• _YOUR ASSIGNMENT_:
Within the listing that follows, reproduce exactly the lines starting at the line with "Viewport: 804px width, 590px height." and ending at the line with "Screen dimensions: 454x355", inclusive, and only those. Pictures are dropped.
[AVAILABLE DATA]
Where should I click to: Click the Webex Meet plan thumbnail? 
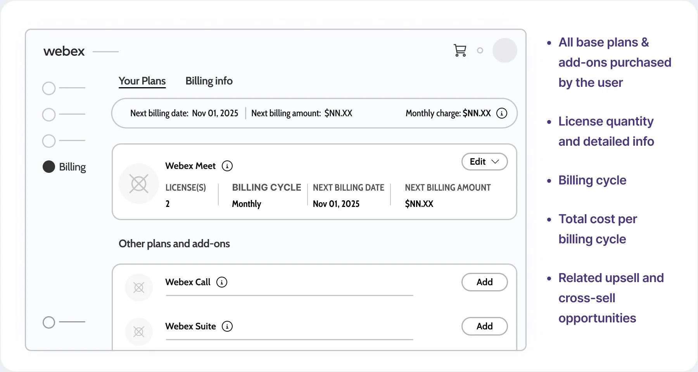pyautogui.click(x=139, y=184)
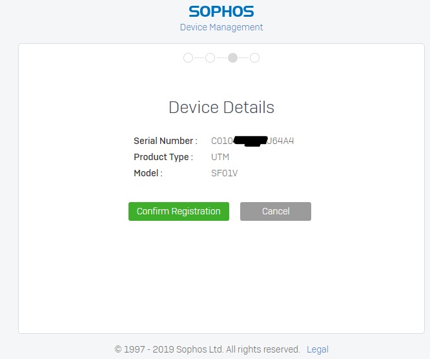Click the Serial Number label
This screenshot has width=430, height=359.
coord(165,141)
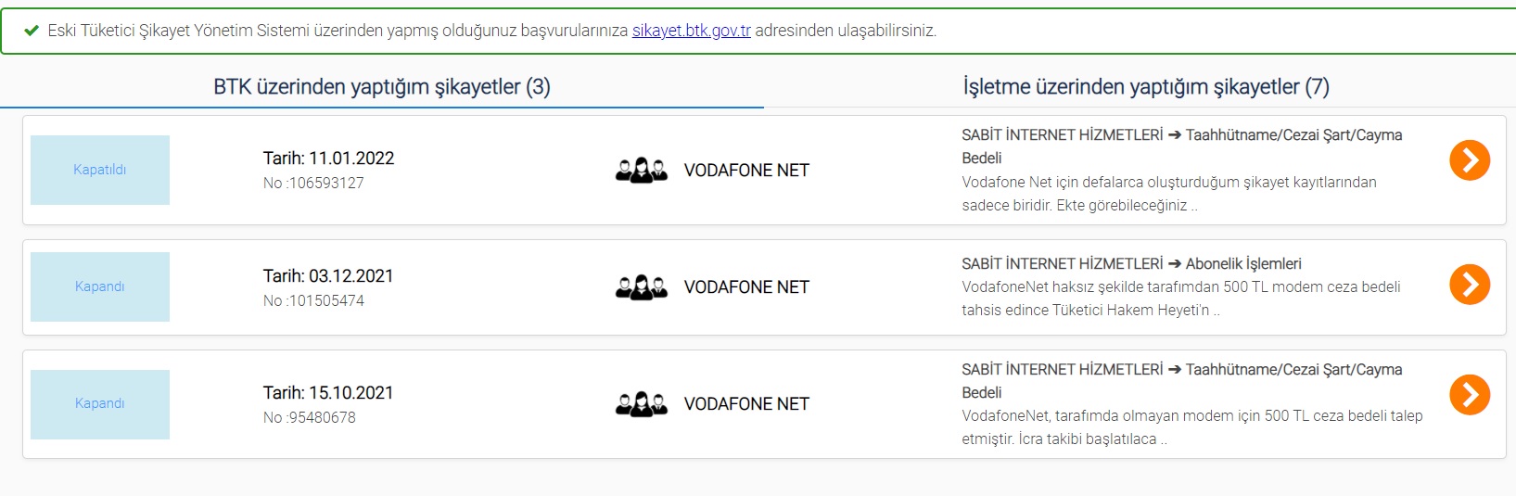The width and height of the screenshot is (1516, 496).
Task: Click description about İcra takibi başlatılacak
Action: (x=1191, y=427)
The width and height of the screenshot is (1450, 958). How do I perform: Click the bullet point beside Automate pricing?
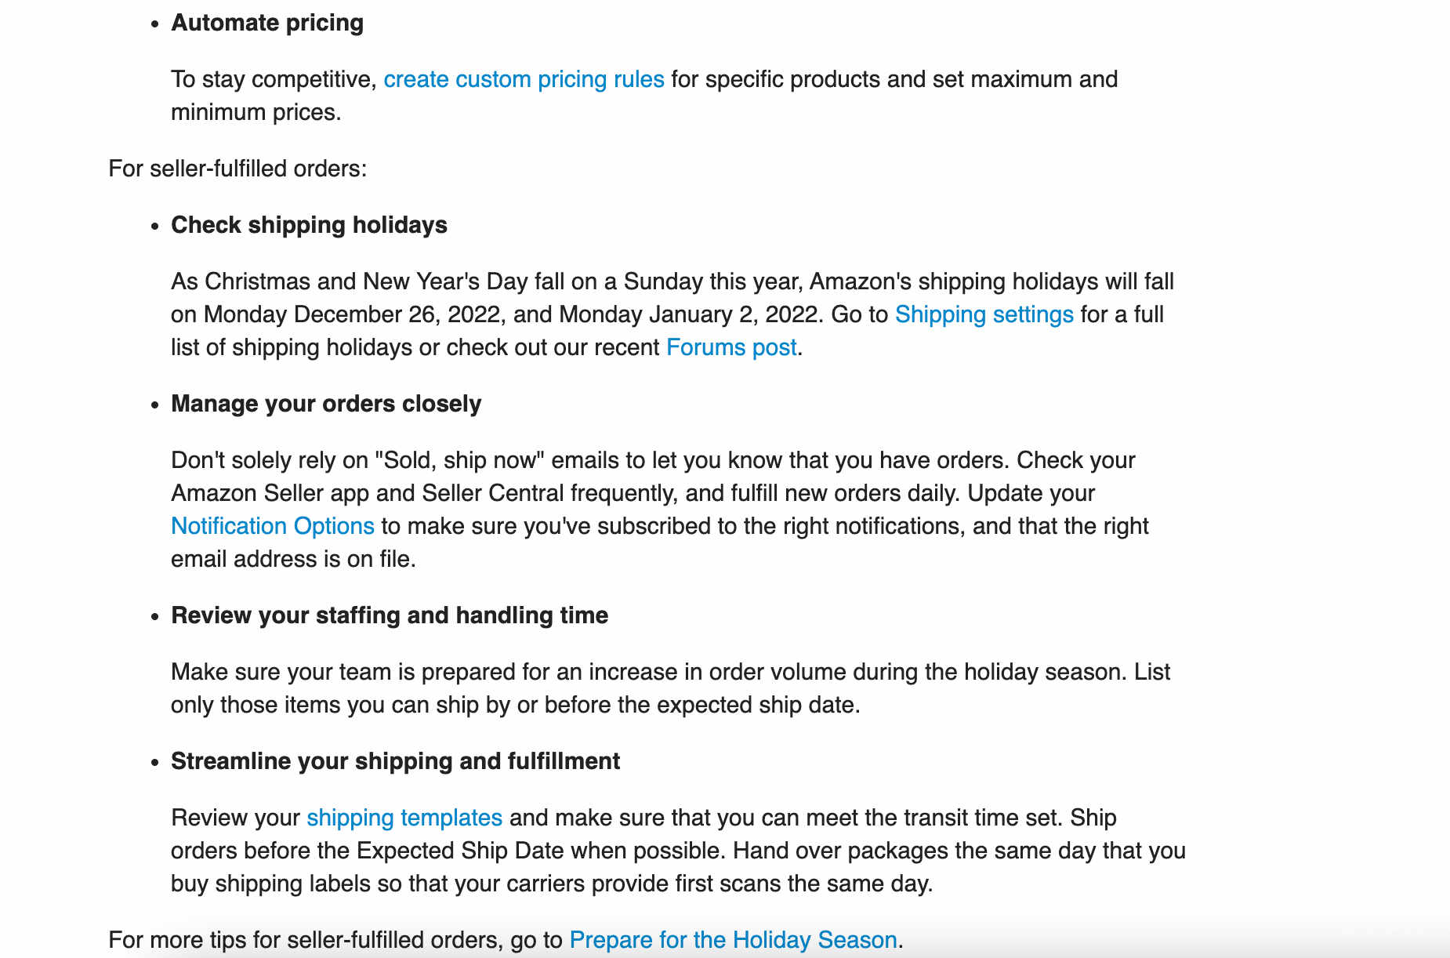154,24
[/AVAILABLE DATA]
[AVAILABLE DATA]
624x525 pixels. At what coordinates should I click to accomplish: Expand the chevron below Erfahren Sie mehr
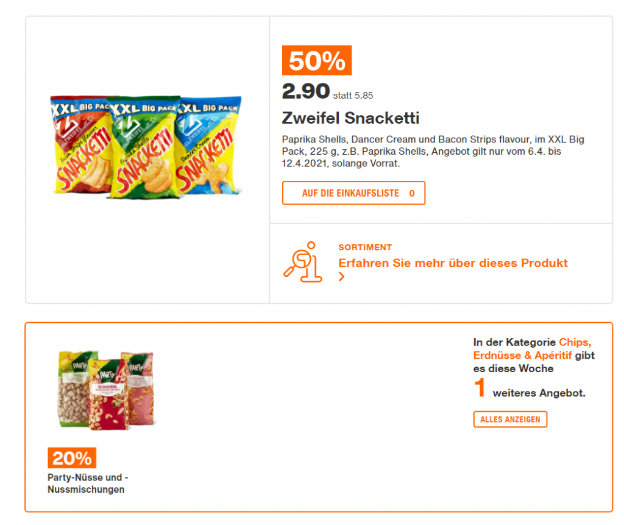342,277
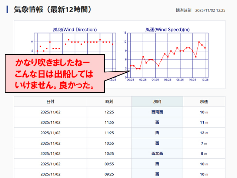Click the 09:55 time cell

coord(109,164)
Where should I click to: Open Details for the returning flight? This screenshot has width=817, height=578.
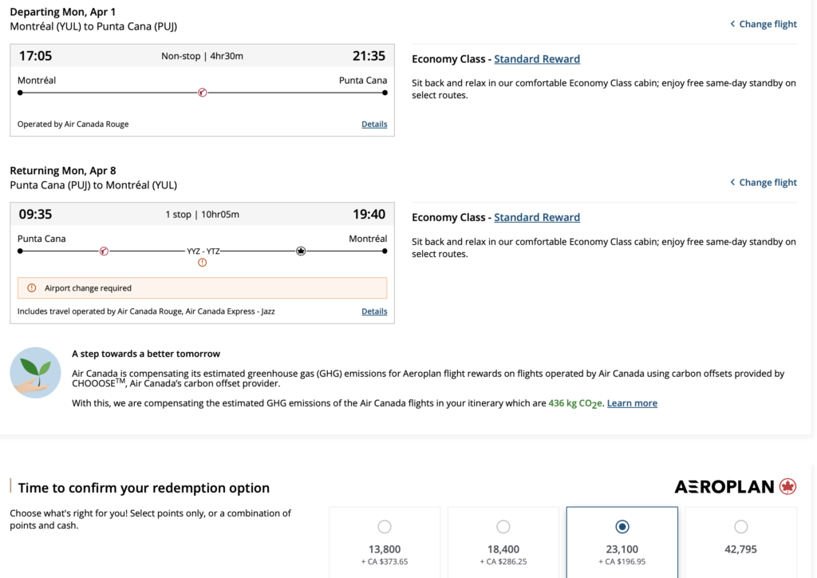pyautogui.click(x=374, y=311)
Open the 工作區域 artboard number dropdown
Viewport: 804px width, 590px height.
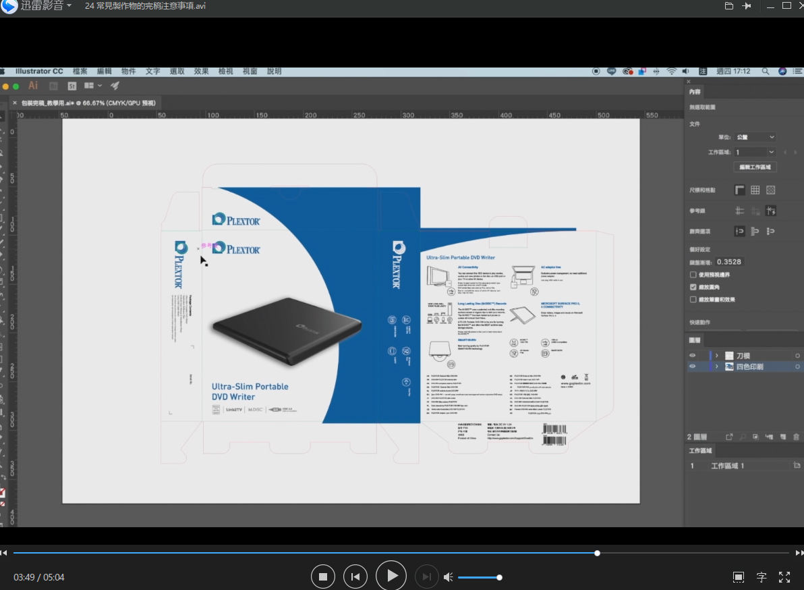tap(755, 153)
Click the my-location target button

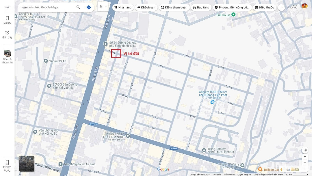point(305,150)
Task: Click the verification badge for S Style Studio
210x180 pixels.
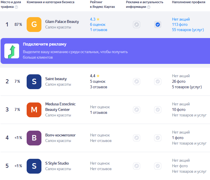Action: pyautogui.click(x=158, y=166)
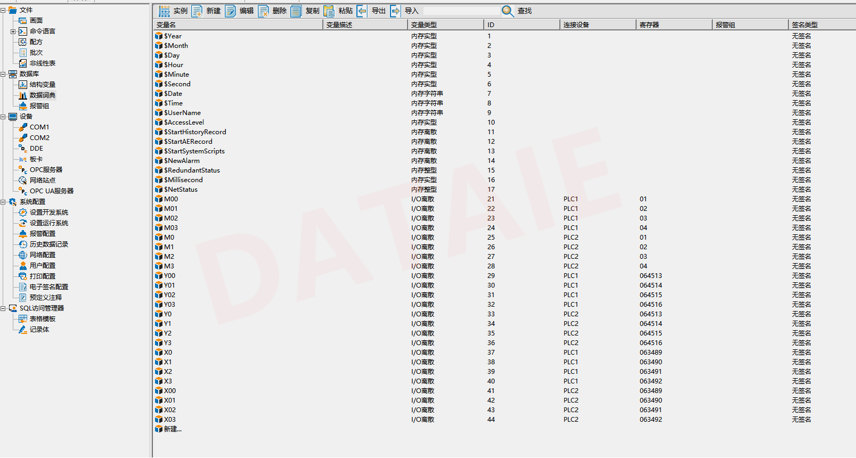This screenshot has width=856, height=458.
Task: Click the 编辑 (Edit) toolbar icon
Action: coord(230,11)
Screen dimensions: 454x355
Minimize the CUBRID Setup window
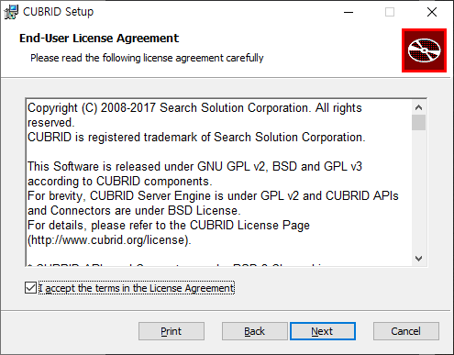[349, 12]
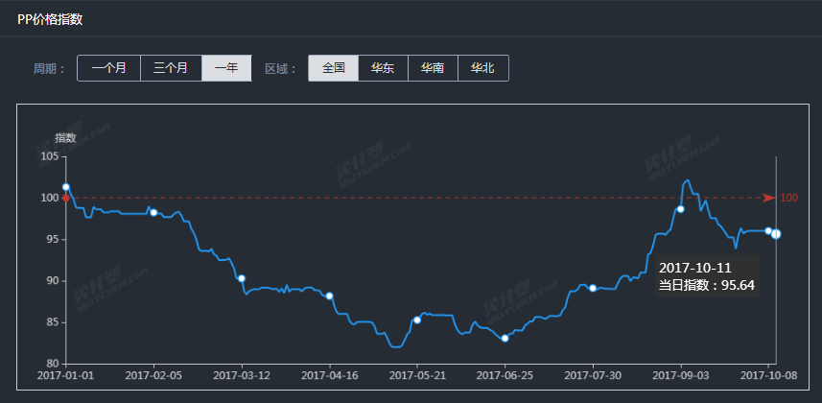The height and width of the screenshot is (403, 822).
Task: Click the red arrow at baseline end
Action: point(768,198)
[/AVAILABLE DATA]
• _EXPECTED ANSWER_:
Viewport: 804px width, 590px height.
tap(755, 153)
Click the my-location target button

point(305,150)
Task: Click the verification badge for S Style Studio
210x180 pixels.
Action: pyautogui.click(x=158, y=166)
This screenshot has width=856, height=458.
Task: Click the 编辑 (Edit) toolbar icon
Action: coord(230,11)
Screen dimensions: 454x355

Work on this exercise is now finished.